----- Passage to read
So.  I want the first 20 posts in a given folder of a given blog, sorted by date order (descending, of course).  Pythonically.  No SQL.  Let's see:
db = Pita.Connect(host, user, pass, database)
posts = db.views.posts
I've connected to the Pita server and have a view open.  Now:
for post in posts(folder=f,order='date-',limit=20):
    ...
That's not bad.  With Python's named parameters, you can use any field in a flat record structure, so:
authors = db.views.authors
a = authors.find(name='Pixy Misa')
for post in posts(author=a.id, tag='databases',order='score-',limit=20):
    ...
If we have a nested structure, though, it doesn't work.  Python doesn't let you say:
for post in posts(author.name = 'Pixy Misa')
even if we have the code to automatically resolve the relation.  It's not valid syntax.  So that's one place where it breaks down.  Another place is ranges; we can say
for author in authors(country = 'Australia')
to get a list of authors who live in Australia, but we can't say
for author in authors('Andorra' < country < 'Azerbaijan')
even though that is a valid Python expression.  It will get evaluated, and we'll just pass either True or False to authors() (or throw an exception), and it just won't work.
----------
----- Provided data
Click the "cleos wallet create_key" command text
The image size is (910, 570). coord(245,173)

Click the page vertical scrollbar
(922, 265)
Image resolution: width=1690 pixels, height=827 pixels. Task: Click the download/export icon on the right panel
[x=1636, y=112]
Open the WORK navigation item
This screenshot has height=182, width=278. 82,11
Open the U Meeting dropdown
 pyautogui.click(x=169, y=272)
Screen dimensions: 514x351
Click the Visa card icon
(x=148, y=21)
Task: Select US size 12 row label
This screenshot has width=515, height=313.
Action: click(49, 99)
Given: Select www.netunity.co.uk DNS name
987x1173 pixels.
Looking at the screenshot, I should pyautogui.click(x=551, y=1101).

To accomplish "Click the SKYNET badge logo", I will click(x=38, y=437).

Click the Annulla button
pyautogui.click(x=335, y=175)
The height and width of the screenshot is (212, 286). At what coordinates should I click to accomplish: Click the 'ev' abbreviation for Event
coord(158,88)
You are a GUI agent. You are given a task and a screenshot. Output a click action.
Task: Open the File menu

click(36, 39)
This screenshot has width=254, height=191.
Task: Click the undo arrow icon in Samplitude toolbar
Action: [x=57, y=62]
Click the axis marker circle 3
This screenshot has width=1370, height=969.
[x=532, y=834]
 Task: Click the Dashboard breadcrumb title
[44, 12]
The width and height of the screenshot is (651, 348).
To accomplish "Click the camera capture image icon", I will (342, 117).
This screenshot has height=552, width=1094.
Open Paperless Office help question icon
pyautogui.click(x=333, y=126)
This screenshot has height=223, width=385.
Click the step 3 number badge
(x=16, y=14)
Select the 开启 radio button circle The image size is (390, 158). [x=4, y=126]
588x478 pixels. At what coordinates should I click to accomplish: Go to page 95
----------
> [What you will do]:
1 – In the passage on querying a database in Python, why does writing authors('Andorra' < country < 'Azerbaijan') fail to select a range of countries?
2 – Reproduce the stretch of the entries from the line containing "You are a GUI" through the line containing "Click the axis marker circle 3".
These entries are unrelated to the passage on querying a database in Python.

> [The solutions]:
1 – The expression is valid Python, so it gets evaluated before the call. authors() then receives only True or False, or an exception is thrown, rather than a range condition, so the query doesn't work.

2 –
You are a GUI agent. You are given a task and a screenshot. Output a click action.
Task: Open the File menu

click(36, 39)
This screenshot has width=254, height=191.
Task: Click the undo arrow icon in Samplitude toolbar
Action: [x=57, y=62]
Click the axis marker circle 3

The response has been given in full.